# THE TASK
Write what comes next in the article on plant sex, picking up after its last sentence.

# PAGE TEXT

________

Somewhere in Australia, a Cryptostylis orchid is about to trick an unsuspecting wasp into getting down and dirty with it. Pseudocopulation, where a plant has evolved to resemble a certain insect in order to hoodwink others of the same species into having (pseudo)sex with it, is only one of the hundreds of techniques employed by plants to spread their pollen.

While the wasp may think it’s having sex, it is also inadvertently doing the orchid’s dirty work by contracting its pollen and distributing it to the waiting gynoecium — the female reproductive organ of most plants — of other flowers.

The sexual exploits of plants have a surprising amount in common with human coitus. By referring to plant reproduction by a familiar term like “plant sex,” scientists hope to make plant reproduction more palatable to the public.

“The females produce the offspring — seeds that have been fertilized by the [pollen of the] males,” said UC Santa Cruz Arboretum succulents curator Stephen McCabe.

More explicitly, UCSC Arboretum director Brett Hall said plants release pollen, which sticks to the plant’s pollen collector, the stigma. The pollen moves down a thin sheath called a style, to the base of the flower, where it then fertilizes the ovaries.

“Just like in many organisms where the eggs are fertilized and continue to grow into embryos,” Hall said, “this is where the seed forms, and then you have your germ of a new plant.”

However, some scientists shy away from the phrase “plant sex” out of fear people will improperly attribute other animalistic qualities to plants, such as advanced cognitive abilities.

“When plant people start talking about studying plants’ neurobiology [the biology of neurons and nervous systems in animals] and plants’ supposed brains, thinking, choices and feelings, then things start getting muddy and other scientists are not as supportive,” McCabe said.

Other scientists embrace the term “plant sex” for making plant reproduction more relatable and approachable.

________

# RECORDS
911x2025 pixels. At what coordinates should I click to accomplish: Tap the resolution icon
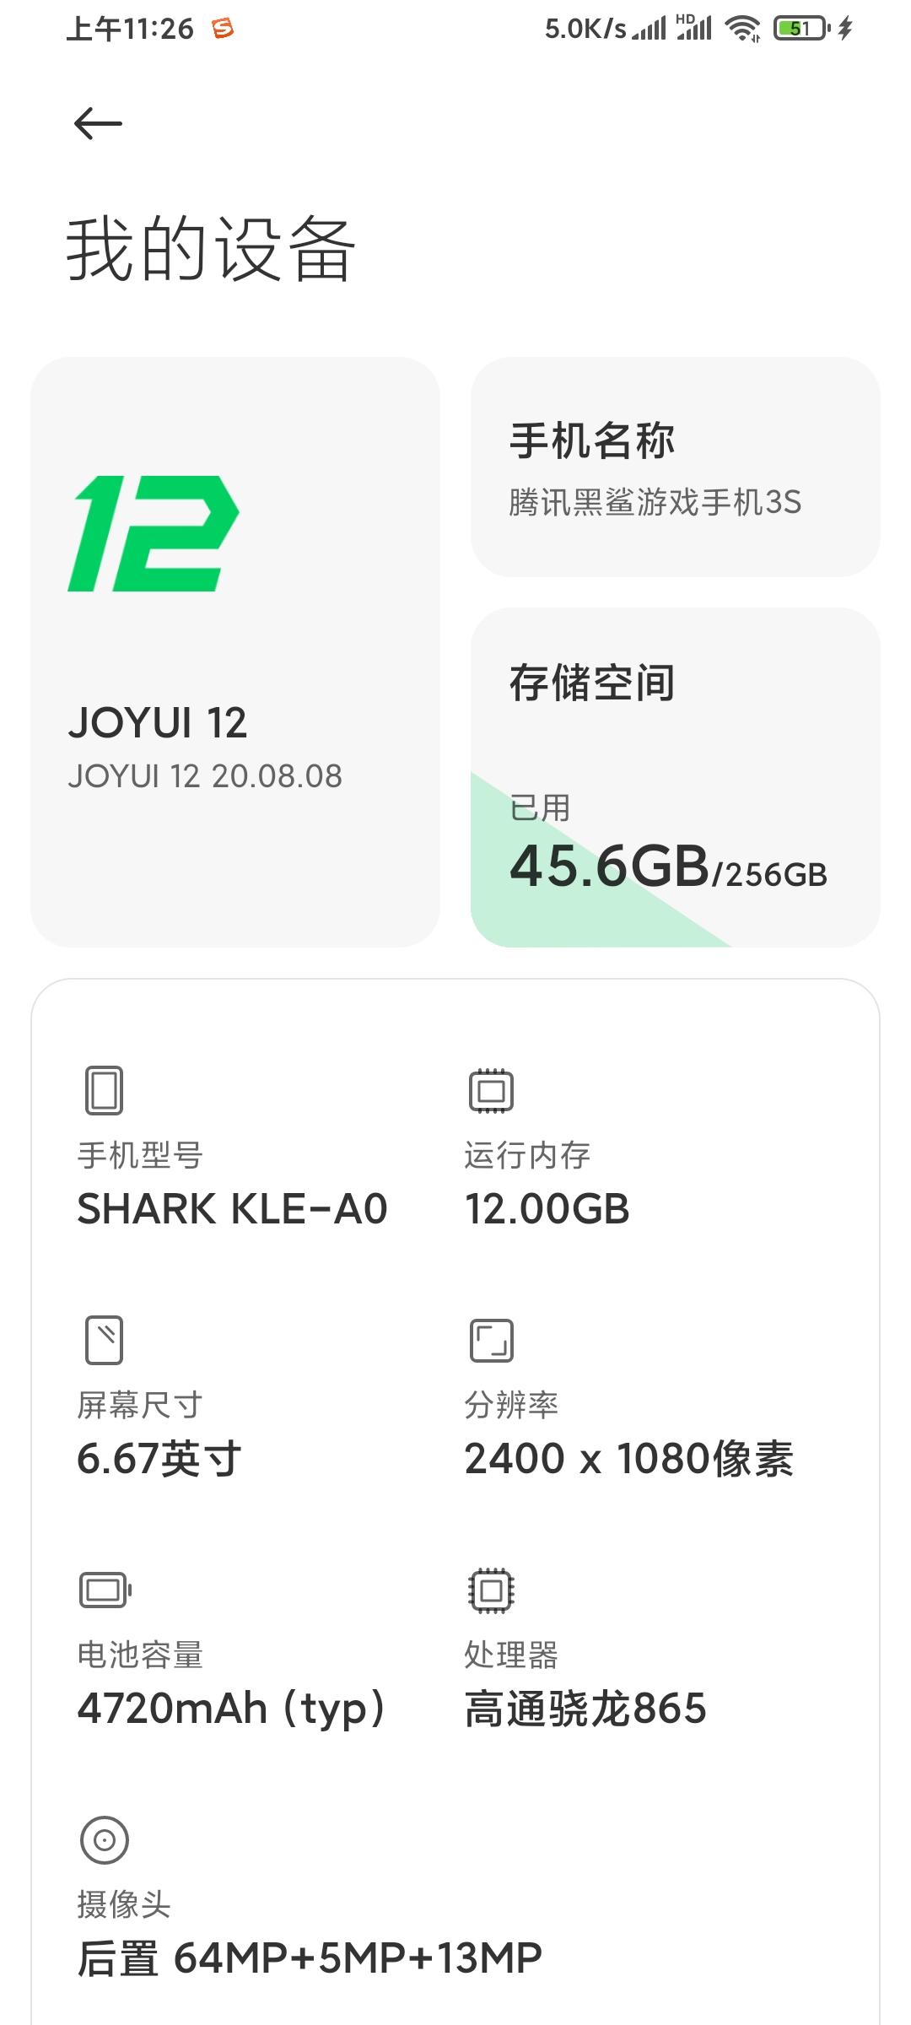(491, 1340)
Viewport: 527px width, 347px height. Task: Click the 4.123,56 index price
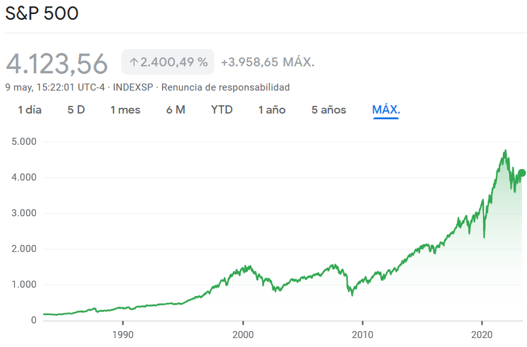57,64
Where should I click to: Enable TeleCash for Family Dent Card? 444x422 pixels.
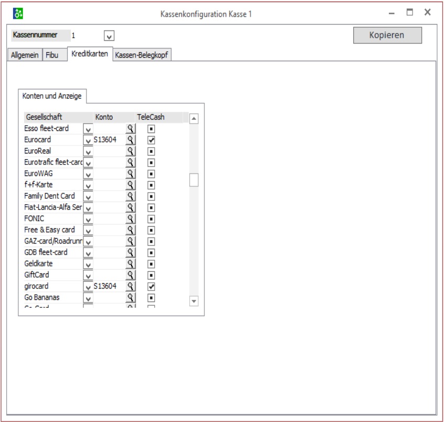(151, 196)
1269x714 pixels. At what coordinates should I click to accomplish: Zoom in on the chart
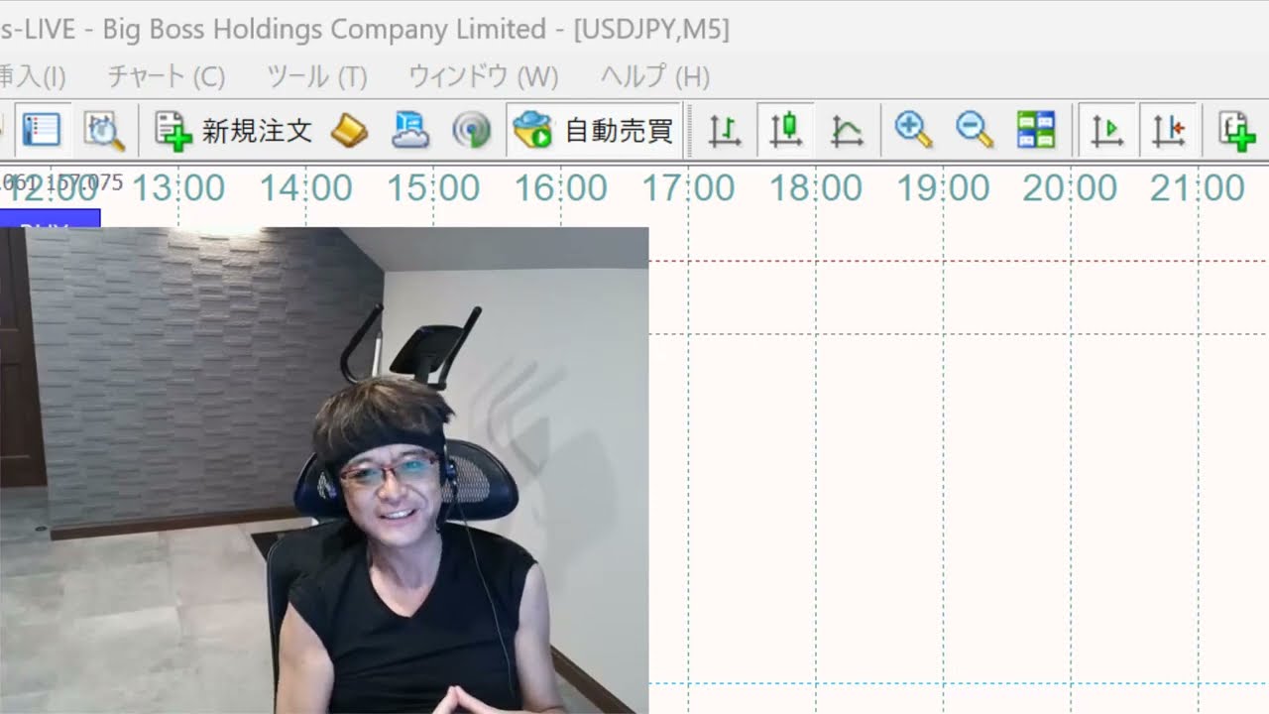pos(912,130)
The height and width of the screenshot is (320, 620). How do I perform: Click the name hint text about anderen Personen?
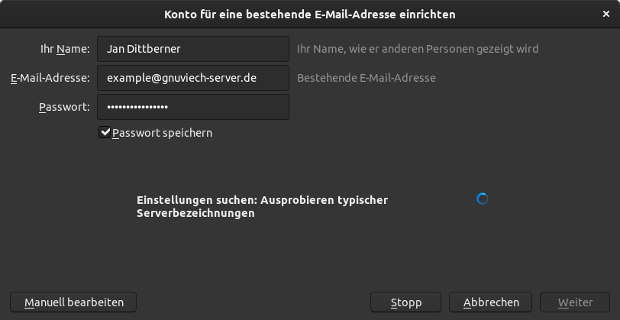(417, 49)
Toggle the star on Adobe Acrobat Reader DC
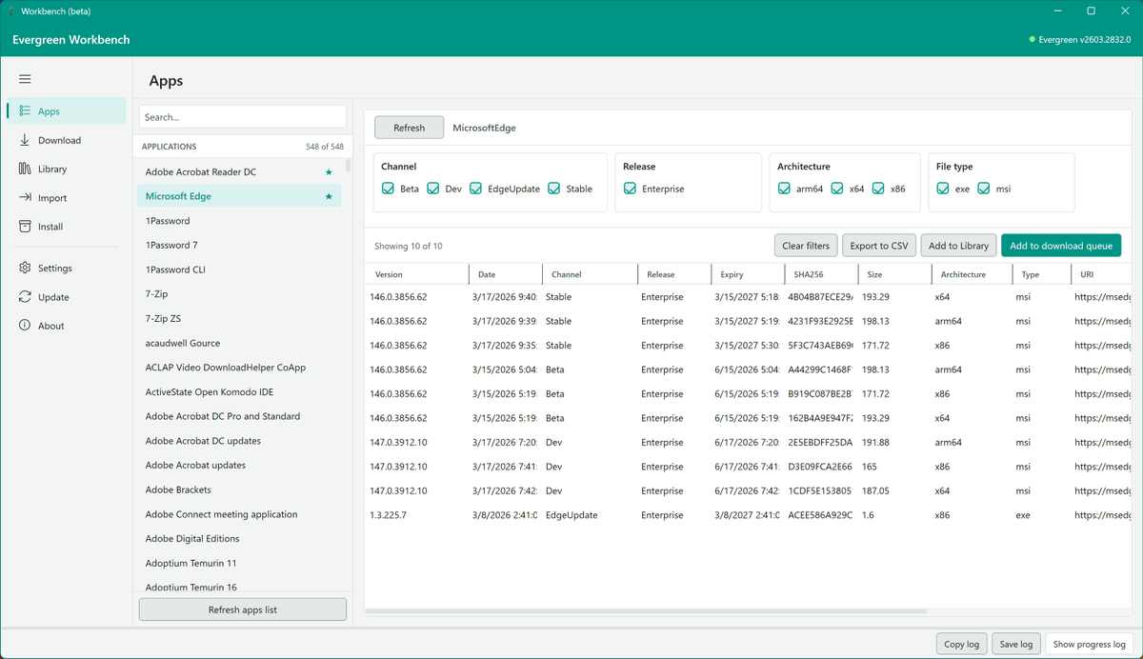 point(329,171)
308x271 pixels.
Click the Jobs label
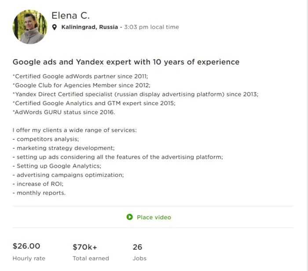[x=139, y=258]
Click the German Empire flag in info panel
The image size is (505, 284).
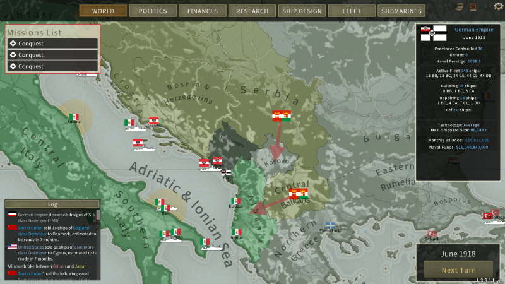coord(438,29)
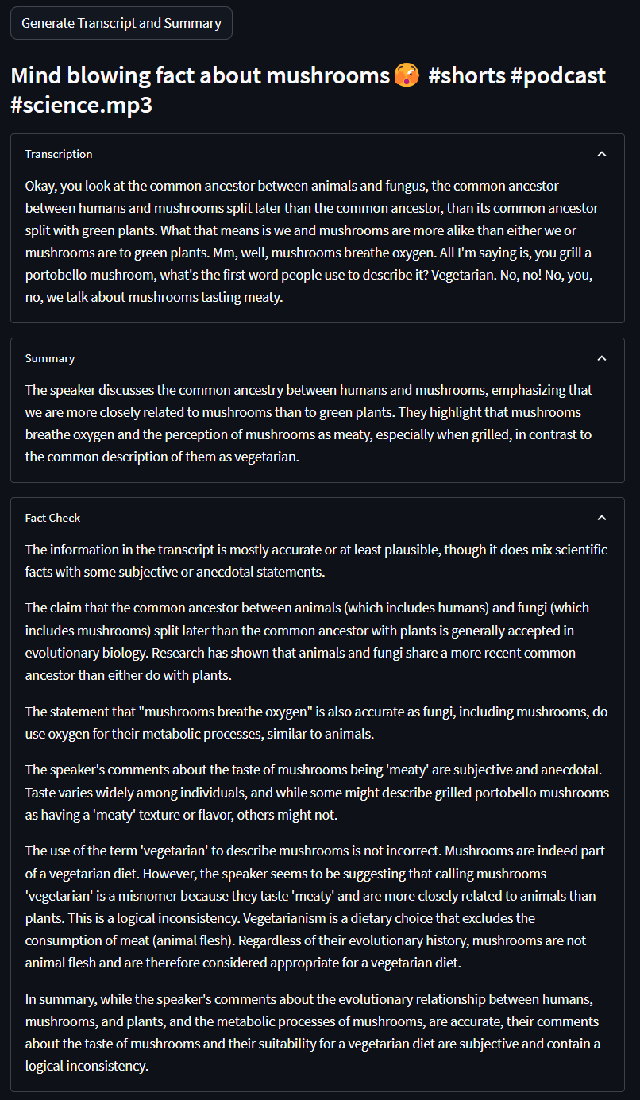640x1100 pixels.
Task: Select the Fact Check header label
Action: (52, 517)
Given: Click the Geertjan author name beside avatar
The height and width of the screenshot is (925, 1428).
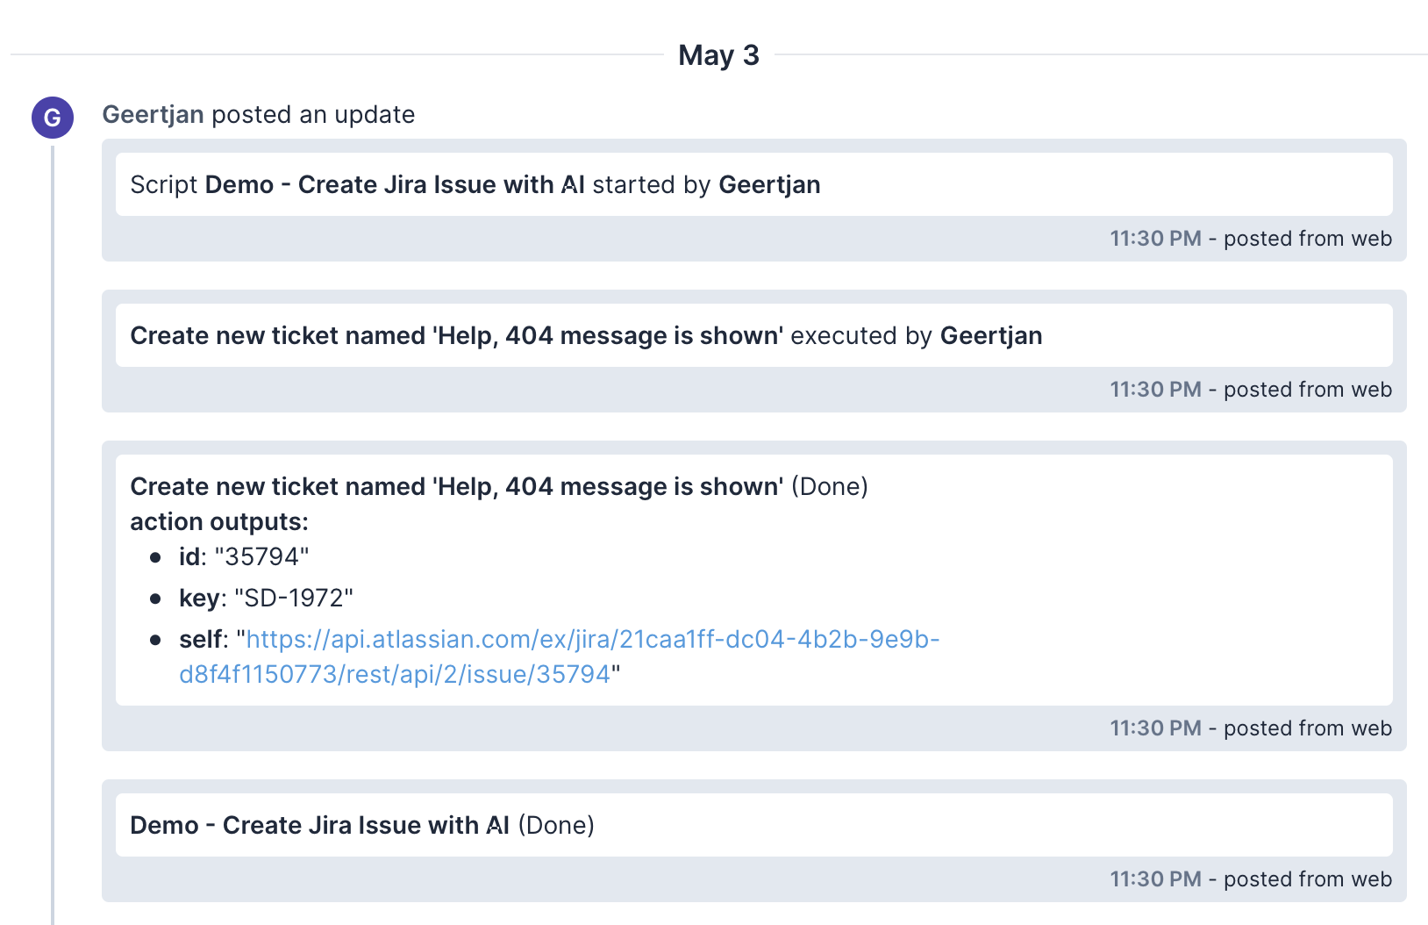Looking at the screenshot, I should pyautogui.click(x=153, y=115).
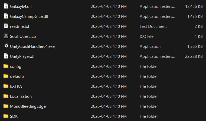This screenshot has width=206, height=121.
Task: Click the Localization folder name
Action: point(21,96)
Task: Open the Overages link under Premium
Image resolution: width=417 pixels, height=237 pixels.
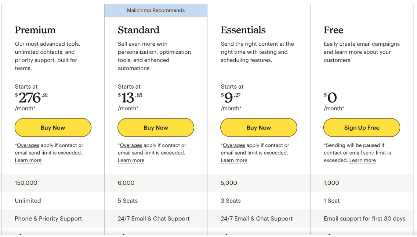Action: click(x=28, y=145)
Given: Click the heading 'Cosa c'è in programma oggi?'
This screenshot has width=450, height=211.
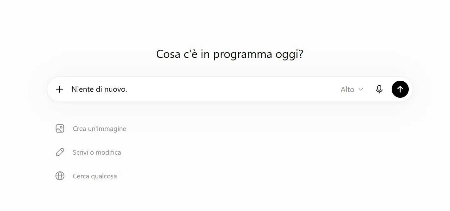Looking at the screenshot, I should [x=230, y=54].

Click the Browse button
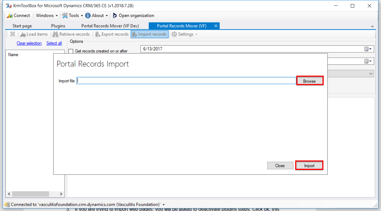tap(310, 81)
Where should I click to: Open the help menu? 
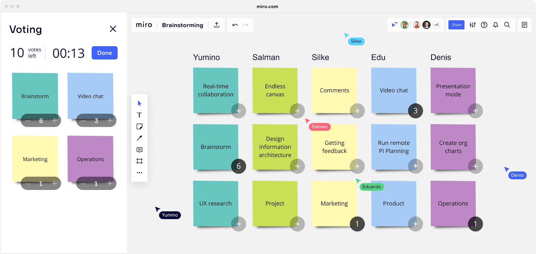point(484,24)
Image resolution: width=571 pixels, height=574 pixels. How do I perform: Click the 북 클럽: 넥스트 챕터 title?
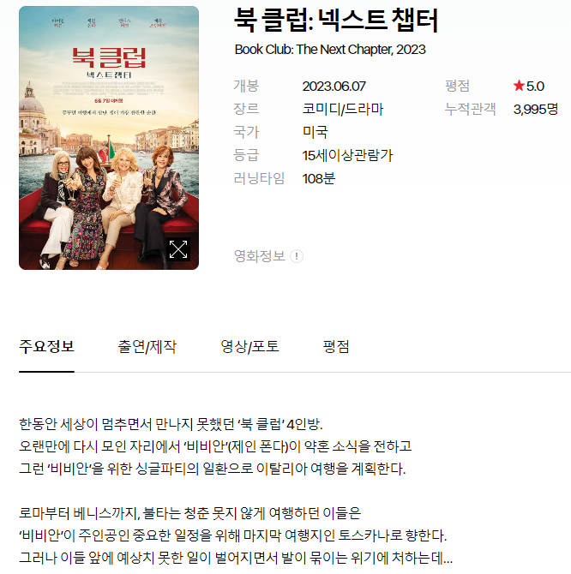click(335, 21)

________

# RESPONSE TO THIS TASK
“If you define sex as the various activities leading up to and going through the reproductive process, it’s sex,” Hall said. “Pollination and everything, it’s just plant sex.”

Animals and insects are beguiled into fertilizing plants through two primary tactics.

“You can have various rewards, like nectar or pollen in the case of some bees,” Hall said. “The organisms, whether birds or insects, will go for the reward. They are cued into it over a millennia of evolutionary development.”

Similar to humans, plants also use trickery, or mimicry, in order to pollinate. Certain plants, like the Cryptostylis orchid, will adopt appearances or other characteristics that trick insects into carrying pollen from flower to flower.

However, not all plant reproduction cycles are so easily compared to human processes.

Some plants are asexual and do not need to reproduce, while some have both male and female organs and can reproduce independently.

“Some plants reproduce without sex by having bulbs divide,” McCabe said. “Others will send out runners above ground like strawberries or send out underground stems to make new plants like in many iris species.”

However, most plant species persist through the same sexual reproduction methods as animals. Strawberries, for example, also have flowers for normal reproduction techniques, McCabe said.

“Most plant species have some aspect of sexual reproduction in their life cycle,” said the Jean H. Langenheim Chair in Plant Ecology and Evolution Ingrid Parker. “Self-fertilizing is like a ‘back-up plan’ for some species.”

Despite its variety of methods, plant reproduction is still generally similar to the sex of animals.

Parker suggests the myriad ways plants interact sexually help broaden our conceptions of reproduction.

“You could say an understanding of plant sex makes you more appreciative of the range of possibilities out there for how reproduction happens,” Parker said.